● The task
Copy every one of the following records without changing anything.
Begin Supplied material
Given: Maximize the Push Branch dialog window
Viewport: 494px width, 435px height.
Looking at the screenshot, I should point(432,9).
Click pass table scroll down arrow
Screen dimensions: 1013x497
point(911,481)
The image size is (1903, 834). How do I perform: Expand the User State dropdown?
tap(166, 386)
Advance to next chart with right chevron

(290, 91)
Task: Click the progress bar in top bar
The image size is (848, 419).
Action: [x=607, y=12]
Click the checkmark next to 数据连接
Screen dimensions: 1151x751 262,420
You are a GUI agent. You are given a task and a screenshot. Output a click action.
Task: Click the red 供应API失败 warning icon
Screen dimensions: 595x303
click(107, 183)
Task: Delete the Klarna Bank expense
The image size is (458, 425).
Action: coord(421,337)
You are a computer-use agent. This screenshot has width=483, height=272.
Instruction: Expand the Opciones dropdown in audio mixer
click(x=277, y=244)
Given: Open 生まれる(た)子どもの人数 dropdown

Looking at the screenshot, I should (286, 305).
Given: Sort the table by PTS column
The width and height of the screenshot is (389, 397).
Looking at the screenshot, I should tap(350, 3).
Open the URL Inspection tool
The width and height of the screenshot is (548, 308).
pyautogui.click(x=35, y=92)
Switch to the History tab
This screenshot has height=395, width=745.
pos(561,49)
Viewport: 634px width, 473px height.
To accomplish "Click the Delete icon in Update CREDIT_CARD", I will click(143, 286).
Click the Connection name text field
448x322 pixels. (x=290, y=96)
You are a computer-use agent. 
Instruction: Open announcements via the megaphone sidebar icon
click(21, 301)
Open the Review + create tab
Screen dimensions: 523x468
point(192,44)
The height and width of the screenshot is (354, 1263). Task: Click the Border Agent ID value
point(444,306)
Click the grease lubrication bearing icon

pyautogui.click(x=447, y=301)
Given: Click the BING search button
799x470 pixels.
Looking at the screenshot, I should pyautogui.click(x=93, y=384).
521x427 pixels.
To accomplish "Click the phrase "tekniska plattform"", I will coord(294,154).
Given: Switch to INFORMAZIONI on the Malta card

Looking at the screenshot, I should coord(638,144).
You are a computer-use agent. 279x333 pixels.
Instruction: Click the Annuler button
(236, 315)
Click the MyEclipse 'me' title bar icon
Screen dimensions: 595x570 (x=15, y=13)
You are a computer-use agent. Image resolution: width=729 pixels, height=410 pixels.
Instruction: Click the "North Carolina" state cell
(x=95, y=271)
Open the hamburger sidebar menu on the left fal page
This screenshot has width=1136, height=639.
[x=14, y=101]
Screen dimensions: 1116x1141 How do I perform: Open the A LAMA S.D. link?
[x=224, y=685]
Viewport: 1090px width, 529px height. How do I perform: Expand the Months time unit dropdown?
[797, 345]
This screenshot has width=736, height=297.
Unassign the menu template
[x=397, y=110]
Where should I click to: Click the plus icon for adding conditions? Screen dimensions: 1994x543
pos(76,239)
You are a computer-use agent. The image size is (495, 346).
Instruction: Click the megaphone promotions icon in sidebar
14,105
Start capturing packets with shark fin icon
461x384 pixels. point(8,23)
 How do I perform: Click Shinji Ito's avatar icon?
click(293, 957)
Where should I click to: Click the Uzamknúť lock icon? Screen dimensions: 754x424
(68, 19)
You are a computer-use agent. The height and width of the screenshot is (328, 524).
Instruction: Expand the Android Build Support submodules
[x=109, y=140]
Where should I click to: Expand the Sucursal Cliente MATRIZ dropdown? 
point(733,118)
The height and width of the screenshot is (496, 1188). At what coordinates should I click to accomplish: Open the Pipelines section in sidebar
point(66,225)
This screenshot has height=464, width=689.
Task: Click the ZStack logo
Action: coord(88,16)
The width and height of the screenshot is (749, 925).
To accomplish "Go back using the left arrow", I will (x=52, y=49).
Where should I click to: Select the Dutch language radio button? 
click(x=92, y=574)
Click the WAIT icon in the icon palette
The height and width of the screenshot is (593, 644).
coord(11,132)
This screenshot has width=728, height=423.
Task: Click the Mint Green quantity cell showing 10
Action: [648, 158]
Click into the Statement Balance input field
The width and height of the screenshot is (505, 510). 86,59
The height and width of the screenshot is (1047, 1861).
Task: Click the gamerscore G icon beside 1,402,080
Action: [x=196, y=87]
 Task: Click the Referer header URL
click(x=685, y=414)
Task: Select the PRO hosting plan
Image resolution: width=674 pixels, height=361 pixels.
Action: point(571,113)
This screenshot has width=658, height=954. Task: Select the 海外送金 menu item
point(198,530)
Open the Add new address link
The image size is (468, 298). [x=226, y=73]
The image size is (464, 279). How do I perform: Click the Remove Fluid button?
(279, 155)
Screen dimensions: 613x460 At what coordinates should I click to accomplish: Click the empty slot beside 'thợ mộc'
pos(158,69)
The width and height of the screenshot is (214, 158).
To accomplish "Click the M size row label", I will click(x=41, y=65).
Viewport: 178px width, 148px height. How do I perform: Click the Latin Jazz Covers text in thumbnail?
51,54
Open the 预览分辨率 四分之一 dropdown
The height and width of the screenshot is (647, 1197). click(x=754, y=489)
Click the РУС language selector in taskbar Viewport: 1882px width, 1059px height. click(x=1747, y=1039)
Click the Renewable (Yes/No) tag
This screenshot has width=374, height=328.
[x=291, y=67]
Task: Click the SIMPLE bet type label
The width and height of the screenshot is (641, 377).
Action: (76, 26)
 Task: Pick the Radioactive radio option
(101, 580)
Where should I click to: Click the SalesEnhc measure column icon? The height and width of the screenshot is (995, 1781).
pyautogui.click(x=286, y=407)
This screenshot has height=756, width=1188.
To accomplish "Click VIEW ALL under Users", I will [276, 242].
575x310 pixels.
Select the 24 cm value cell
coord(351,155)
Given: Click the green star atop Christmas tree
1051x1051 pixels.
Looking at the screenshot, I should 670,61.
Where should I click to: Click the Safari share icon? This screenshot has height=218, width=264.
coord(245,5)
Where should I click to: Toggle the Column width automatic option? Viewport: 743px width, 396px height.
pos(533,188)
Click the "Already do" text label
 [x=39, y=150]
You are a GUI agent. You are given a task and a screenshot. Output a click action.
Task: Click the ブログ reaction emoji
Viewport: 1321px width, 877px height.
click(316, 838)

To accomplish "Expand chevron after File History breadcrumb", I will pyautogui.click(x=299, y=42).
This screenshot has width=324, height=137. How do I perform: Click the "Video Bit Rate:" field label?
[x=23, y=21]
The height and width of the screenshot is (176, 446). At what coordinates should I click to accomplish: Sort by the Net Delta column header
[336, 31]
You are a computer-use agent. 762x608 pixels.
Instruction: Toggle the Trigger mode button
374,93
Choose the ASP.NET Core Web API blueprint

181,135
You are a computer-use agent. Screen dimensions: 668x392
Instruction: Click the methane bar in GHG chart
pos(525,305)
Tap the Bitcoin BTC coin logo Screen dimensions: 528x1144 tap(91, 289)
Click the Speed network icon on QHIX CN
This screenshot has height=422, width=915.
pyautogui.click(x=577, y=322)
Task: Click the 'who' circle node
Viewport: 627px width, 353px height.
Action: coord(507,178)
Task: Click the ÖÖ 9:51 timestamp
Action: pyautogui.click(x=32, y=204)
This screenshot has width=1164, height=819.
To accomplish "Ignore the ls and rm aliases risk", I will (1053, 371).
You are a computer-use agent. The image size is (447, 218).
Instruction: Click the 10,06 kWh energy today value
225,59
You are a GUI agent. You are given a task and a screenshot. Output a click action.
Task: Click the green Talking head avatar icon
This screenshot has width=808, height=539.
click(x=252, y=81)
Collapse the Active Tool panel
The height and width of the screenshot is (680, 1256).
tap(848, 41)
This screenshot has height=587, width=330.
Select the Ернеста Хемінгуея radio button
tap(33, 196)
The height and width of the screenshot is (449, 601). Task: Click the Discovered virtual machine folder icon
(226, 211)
End Supplied material
● Output for this task
Given: Maximize the Push Branch dialog window
Viewport: 494px width, 435px height.
Looking at the screenshot, I should point(432,9).
Click pass table scroll down arrow
Screen dimensions: 1013x497
point(911,481)
The image size is (1903, 834). How do I perform: Expand the User State dropdown?
tap(166, 386)
Advance to next chart with right chevron

(290, 91)
Task: Click the progress bar in top bar
The image size is (848, 419).
Action: [x=607, y=12]
Click the checkmark next to 数据连接
Screen dimensions: 1151x751 262,420
You are a GUI agent. You are given a task and a screenshot. Output a click action.
Task: Click the red 供应API失败 warning icon
Screen dimensions: 595x303
click(107, 183)
Task: Delete the Klarna Bank expense
The image size is (458, 425).
Action: coord(421,337)
You are a computer-use agent. This screenshot has width=483, height=272.
Instruction: Expand the Opciones dropdown in audio mixer
click(x=277, y=244)
Given: Open 生まれる(た)子どもの人数 dropdown

Looking at the screenshot, I should (286, 305).
Given: Sort the table by PTS column
The width and height of the screenshot is (389, 397).
Looking at the screenshot, I should tap(350, 3).
Open the URL Inspection tool
The width and height of the screenshot is (548, 308).
pyautogui.click(x=35, y=92)
Switch to the History tab
This screenshot has height=395, width=745.
pos(561,49)
Viewport: 634px width, 473px height.
To accomplish "Click the Delete icon in Update CREDIT_CARD", I will click(143, 286).
Click the Connection name text field
448x322 pixels. (x=290, y=96)
You are a computer-use agent. 
Instruction: Open announcements via the megaphone sidebar icon
click(21, 301)
Open the Review + create tab
Screen dimensions: 523x468
point(192,44)
The height and width of the screenshot is (354, 1263). Task: Click the Border Agent ID value
point(444,306)
Click the grease lubrication bearing icon

pyautogui.click(x=447, y=301)
Given: Click the BING search button
799x470 pixels.
Looking at the screenshot, I should pyautogui.click(x=93, y=384).
521x427 pixels.
To accomplish "Click the phrase "tekniska plattform"", I will coord(294,154).
Given: Switch to INFORMAZIONI on the Malta card

Looking at the screenshot, I should coord(638,144).
You are a computer-use agent. 279x333 pixels.
Instruction: Click the Annuler button
(236, 315)
Click the MyEclipse 'me' title bar icon
Screen dimensions: 595x570 (x=15, y=13)
You are a computer-use agent. Image resolution: width=729 pixels, height=410 pixels.
Instruction: Click the "North Carolina" state cell
(x=95, y=271)
Open the hamburger sidebar menu on the left fal page
This screenshot has width=1136, height=639.
[x=14, y=101]
Screen dimensions: 1116x1141 How do I perform: Open the A LAMA S.D. link?
[x=224, y=685]
Viewport: 1090px width, 529px height. How do I perform: Expand the Months time unit dropdown?
[797, 345]
This screenshot has width=736, height=297.
Unassign the menu template
[x=397, y=110]
Where should I click to: Click the plus icon for adding conditions? Screen dimensions: 1994x543
pos(76,239)
You are a computer-use agent. The image size is (495, 346).
Instruction: Click the megaphone promotions icon in sidebar
14,105
Start capturing packets with shark fin icon
461x384 pixels. point(8,23)
 How do I perform: Click Shinji Ito's avatar icon?
click(293, 957)
Where should I click to: Click the Uzamknúť lock icon? Screen dimensions: 754x424
(68, 19)
You are a computer-use agent. The height and width of the screenshot is (328, 524).
Instruction: Expand the Android Build Support submodules
[x=109, y=140]
Where should I click to: Expand the Sucursal Cliente MATRIZ dropdown? 
point(733,118)
The height and width of the screenshot is (496, 1188). At what coordinates should I click to accomplish: Open the Pipelines section in sidebar
point(66,225)
This screenshot has height=464, width=689.
Task: Click the ZStack logo
Action: coord(88,16)
The width and height of the screenshot is (749, 925).
To accomplish "Go back using the left arrow", I will (x=52, y=49).
Where should I click to: Select the Dutch language radio button? 
click(x=92, y=574)
Click the WAIT icon in the icon palette
The height and width of the screenshot is (593, 644).
coord(11,132)
This screenshot has width=728, height=423.
Task: Click the Mint Green quantity cell showing 10
Action: [648, 158]
Click into the Statement Balance input field
The width and height of the screenshot is (505, 510). 86,59
The height and width of the screenshot is (1047, 1861).
Task: Click the gamerscore G icon beside 1,402,080
Action: [x=196, y=87]
 Task: Click the Referer header URL
click(x=685, y=414)
Task: Select the PRO hosting plan
Image resolution: width=674 pixels, height=361 pixels.
Action: point(571,113)
This screenshot has width=658, height=954. Task: Select the 海外送金 menu item
point(198,530)
Open the Add new address link
The image size is (468, 298). [x=226, y=73]
The image size is (464, 279). How do I perform: Click the Remove Fluid button?
(279, 155)
Screen dimensions: 613x460 At what coordinates should I click to accomplish: Click the empty slot beside 'thợ mộc'
pos(158,69)
The width and height of the screenshot is (214, 158).
To accomplish "Click the M size row label", I will click(x=41, y=65).
Viewport: 178px width, 148px height. How do I perform: Click the Latin Jazz Covers text in thumbnail?
51,54
Open the 预览分辨率 四分之一 dropdown
The height and width of the screenshot is (647, 1197). click(x=754, y=489)
Click the РУС language selector in taskbar Viewport: 1882px width, 1059px height. click(x=1747, y=1039)
Click the Renewable (Yes/No) tag
This screenshot has width=374, height=328.
[x=291, y=67]
Task: Click the SIMPLE bet type label
The width and height of the screenshot is (641, 377).
Action: (76, 26)
 Task: Pick the Radioactive radio option
(101, 580)
Where should I click to: Click the SalesEnhc measure column icon? The height and width of the screenshot is (995, 1781).
pyautogui.click(x=286, y=407)
This screenshot has height=756, width=1188.
To accomplish "Click VIEW ALL under Users", I will [276, 242].
575x310 pixels.
Select the 24 cm value cell
coord(351,155)
Given: Click the green star atop Christmas tree
1051x1051 pixels.
Looking at the screenshot, I should 670,61.
Where should I click to: Click the Safari share icon? This screenshot has height=218, width=264.
coord(245,5)
Where should I click to: Toggle the Column width automatic option? Viewport: 743px width, 396px height.
pos(533,188)
Click the "Already do" text label
 [x=39, y=150]
You are a GUI agent. You are given a task and a screenshot. Output a click action.
Task: Click the ブログ reaction emoji
Viewport: 1321px width, 877px height.
click(316, 838)

To accomplish "Expand chevron after File History breadcrumb", I will pyautogui.click(x=299, y=42).
This screenshot has width=324, height=137. How do I perform: Click the "Video Bit Rate:" field label?
[x=23, y=21]
The height and width of the screenshot is (176, 446). At what coordinates should I click to accomplish: Sort by the Net Delta column header
[336, 31]
You are a computer-use agent. 762x608 pixels.
Instruction: Toggle the Trigger mode button
374,93
Choose the ASP.NET Core Web API blueprint

181,135
You are a computer-use agent. Screen dimensions: 668x392
Instruction: Click the methane bar in GHG chart
pos(525,305)
Tap the Bitcoin BTC coin logo Screen dimensions: 528x1144 tap(91, 289)
Click the Speed network icon on QHIX CN
This screenshot has height=422, width=915.
pyautogui.click(x=577, y=322)
Task: Click the 'who' circle node
Viewport: 627px width, 353px height.
Action: coord(507,178)
Task: Click the ÖÖ 9:51 timestamp
Action: pyautogui.click(x=32, y=204)
This screenshot has width=1164, height=819.
To accomplish "Ignore the ls and rm aliases risk", I will (1053, 371).
You are a computer-use agent. The image size is (447, 218).
Instruction: Click the 10,06 kWh energy today value
225,59
You are a GUI agent. You are given a task and a screenshot. Output a click action.
Task: Click the green Talking head avatar icon
This screenshot has width=808, height=539.
click(x=252, y=81)
Collapse the Active Tool panel
The height and width of the screenshot is (680, 1256).
tap(848, 41)
This screenshot has height=587, width=330.
Select the Ернеста Хемінгуея radio button
tap(33, 196)
The height and width of the screenshot is (449, 601). Task: Click the Discovered virtual machine folder icon
(226, 211)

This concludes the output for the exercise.